══ Trecho selecionado

A pregação profética contextualizada não apresenta Deus mandando recados, mas comunicando vida; não fala em nome de Deus o que não está de acordo com a sua natureza e registrado em sua Palavra, o “assim diz o Senhor” (Êx 5.1); não apresenta Deus e o diabo como numa queda de braços disputando uma alma; o inimigo está derrotado (1Co 15.57; Rm 8.37) e, denuncia o pecado onde quer que ele esteja (Lc 3.2-6; Mt 14.3-5). Muitos, no ideal de contextualizar, acabam banalizando; quando amenizam a intensidade da Palavra, quando fazem concessões negociando a verdade (Gl 2.3-5), desprezando os princípios e romanceando a Palavra, dizendo o que ela não diz na essência (1Rs 22.16; Rm 1.25). Na pregação contextualizada, o pregador traz o passado para o presente, o distante para próximo, o de outro tempo para este tempo e o de outra cultura para a nossa cultura. O que foi dito aos outros será dito aos nossos, quando com piedade, temor, competência e humildade buscarmos em Deus a mensagem e a localizamos diante do povo e a aplicarmos para deleite e vigor espirituais para o seu progresso.
A falta de verdade profética permite o surgimento de práticas legalistas, vistas na impureza, na carnalidade (Rm 8.8), na fraqueza espiritual ou na inversão colocando o homem e não Deus no centro das coisas. Abre espaço também para o liberalismo, que não crê na veracidade, nem na inspiração da Bíblia distanciando-se dos referenciais da fé. Os profetas são homens do “Livro Aberto”, falam em nome de Deus, e na Bíblia comprovam o que dizem. Profetas do “livro fechado” são falsos e impostores.
Os servos de Deus são comissionados por ordem divina, são “encarregados do evangelho” (1Co 4.2) e proclamam uma mensagem correta (1Co 15.3,4) e não o “evangelho do êxito”, desejado pela sociedade que cultua a saúde, a riqueza e a felicidade. Para tanto, tais profetas buscam no Antigo Testamento textos que oferecem suporte às suas teses; a Bíblia está a serviço deles e rejeitam os conselhos de Deus (At 20.27). O “evangelho do êxito” é sem compromisso de fé. É mensagem barata para quem deseja soluções rápidas, mas sem mudança de caráter.

════
══ Conjunto de registros

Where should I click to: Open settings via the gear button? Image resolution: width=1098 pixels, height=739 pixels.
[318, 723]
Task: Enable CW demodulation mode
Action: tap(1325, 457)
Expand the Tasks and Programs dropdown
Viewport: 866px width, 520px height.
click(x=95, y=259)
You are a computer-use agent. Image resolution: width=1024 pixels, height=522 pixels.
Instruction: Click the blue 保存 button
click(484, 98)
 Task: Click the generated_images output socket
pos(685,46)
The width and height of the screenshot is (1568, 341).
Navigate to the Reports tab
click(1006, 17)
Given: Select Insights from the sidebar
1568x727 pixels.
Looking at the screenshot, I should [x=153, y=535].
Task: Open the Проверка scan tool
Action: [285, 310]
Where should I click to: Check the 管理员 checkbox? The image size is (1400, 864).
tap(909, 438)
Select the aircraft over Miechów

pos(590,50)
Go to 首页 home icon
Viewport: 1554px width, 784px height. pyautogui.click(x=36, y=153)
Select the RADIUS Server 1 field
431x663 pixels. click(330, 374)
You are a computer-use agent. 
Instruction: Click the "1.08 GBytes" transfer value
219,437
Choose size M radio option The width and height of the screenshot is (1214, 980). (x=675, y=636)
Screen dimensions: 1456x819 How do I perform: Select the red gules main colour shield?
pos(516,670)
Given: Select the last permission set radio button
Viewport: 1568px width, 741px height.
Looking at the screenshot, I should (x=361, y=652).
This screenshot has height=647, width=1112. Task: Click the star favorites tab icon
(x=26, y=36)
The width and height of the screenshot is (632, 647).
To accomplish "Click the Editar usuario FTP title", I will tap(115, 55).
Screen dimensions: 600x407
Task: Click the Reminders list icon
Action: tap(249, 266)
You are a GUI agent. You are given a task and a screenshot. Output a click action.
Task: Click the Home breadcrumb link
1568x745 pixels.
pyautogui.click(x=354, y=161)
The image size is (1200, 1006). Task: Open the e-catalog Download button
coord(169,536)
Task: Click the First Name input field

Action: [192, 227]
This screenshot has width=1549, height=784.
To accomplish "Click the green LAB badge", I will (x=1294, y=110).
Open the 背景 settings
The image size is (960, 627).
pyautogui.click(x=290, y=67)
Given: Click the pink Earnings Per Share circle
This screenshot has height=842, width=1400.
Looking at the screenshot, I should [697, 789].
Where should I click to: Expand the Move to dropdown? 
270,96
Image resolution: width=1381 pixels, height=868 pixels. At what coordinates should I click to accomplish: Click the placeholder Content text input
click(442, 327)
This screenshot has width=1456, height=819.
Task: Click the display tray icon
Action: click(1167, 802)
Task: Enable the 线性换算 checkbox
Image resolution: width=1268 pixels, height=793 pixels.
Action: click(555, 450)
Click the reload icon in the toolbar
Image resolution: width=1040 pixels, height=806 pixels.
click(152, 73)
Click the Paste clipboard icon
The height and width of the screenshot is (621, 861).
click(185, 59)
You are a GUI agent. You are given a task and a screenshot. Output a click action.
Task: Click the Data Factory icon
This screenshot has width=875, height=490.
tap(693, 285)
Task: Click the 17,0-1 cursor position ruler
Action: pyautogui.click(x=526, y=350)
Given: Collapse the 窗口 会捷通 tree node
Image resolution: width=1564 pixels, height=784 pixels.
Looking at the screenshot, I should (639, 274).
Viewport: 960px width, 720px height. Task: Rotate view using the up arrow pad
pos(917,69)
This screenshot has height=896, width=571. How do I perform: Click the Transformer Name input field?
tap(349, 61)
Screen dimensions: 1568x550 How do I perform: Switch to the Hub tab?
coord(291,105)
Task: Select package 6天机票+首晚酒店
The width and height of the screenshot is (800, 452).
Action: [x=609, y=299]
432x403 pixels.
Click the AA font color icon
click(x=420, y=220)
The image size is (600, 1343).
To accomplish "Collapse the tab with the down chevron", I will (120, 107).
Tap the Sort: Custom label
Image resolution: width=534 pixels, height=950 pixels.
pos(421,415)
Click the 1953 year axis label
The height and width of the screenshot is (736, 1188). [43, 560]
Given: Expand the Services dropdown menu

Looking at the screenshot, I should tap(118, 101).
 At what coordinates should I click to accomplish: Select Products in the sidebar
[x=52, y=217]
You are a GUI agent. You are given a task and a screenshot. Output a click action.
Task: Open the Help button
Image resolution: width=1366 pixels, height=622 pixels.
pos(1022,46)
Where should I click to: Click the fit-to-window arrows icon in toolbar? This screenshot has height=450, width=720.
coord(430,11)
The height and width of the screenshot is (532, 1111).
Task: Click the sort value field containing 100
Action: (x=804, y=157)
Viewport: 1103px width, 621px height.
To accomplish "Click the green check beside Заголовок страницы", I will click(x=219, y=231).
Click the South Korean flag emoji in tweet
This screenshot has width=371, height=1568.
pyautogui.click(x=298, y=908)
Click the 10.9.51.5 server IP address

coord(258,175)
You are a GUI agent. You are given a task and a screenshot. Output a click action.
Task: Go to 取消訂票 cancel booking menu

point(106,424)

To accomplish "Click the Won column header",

════

## Objetivos
**1)** Repita, sem qualquer alteração, o trecho dos registros que se inicia na linha que contém "Screen dimensions: 1568x550" e se encerra na linha que contém "click(x=420, y=220)", incluídas ambas as linhas.
**2)** Retome o texto sobre a pregação profética a partir do ponto em que ele se interrompe.

## Resultados em sequência
**1)**
Screen dimensions: 1568x550 How do I perform: Switch to the Hub tab?
coord(291,105)
Task: Select package 6天机票+首晚酒店
The width and height of the screenshot is (800, 452).
Action: [x=609, y=299]
432x403 pixels.
Click the AA font color icon
click(x=420, y=220)

**2)**
III – Confronta os fatos e as ideias

A grande beleza da verdade bíblica é comunicar o querer de Deus, que resiste aos questionamentos e averiguações (At 4.19,20). A igreja comportou-se de maneira lúcida ao desejar tratar da questão dos judaizantes de forma ampla e irrestrita. No Concílio, os relatos foram vistos como abordagens consistentes e inquietantes, pois receberam elogios e objeções. Pedro era figura importante do início da igreja (At 1.1-5), fez uso da palavra e defendeu a postura adotada em Antioquia, lembrou-se da visão em Jope (At 10.9-16) e de tudo que Deus lhe permitiu viver, inclusive anunciando o evangelho aos gentios, na casa de Cornélio (At 10.34-48), pois não fez diferença entre eles e nós, purificando os seus corações pela fé (At 15.9). É um contraste à purificação exterior da circuncisão tão defendida pelos adeptos do judaísmo. Pedro encerra seu discurso apelando para que não tentassem a Deus, colocando sobre a cerviz dos discípulos um jugo pesado (At 15.10), sendo o de Jesus suave (Mt 11.29,30), ficando clara a diferença entre a Lei e a graça. Em remate, contextualizou a instrumentalização da salvação: não era necessário o sangue de animais, mas o de Cristo (Hb 9.11,12); o sacrifício no Templo, mas no Calvário (Hb 9.13-15); o filho da cordeira, mas o Filho de Deus, que tira os pecados do mundo (Jo 1.29), que é nome sem igual (At 4.12) e dá graça salvadora (At 15.11).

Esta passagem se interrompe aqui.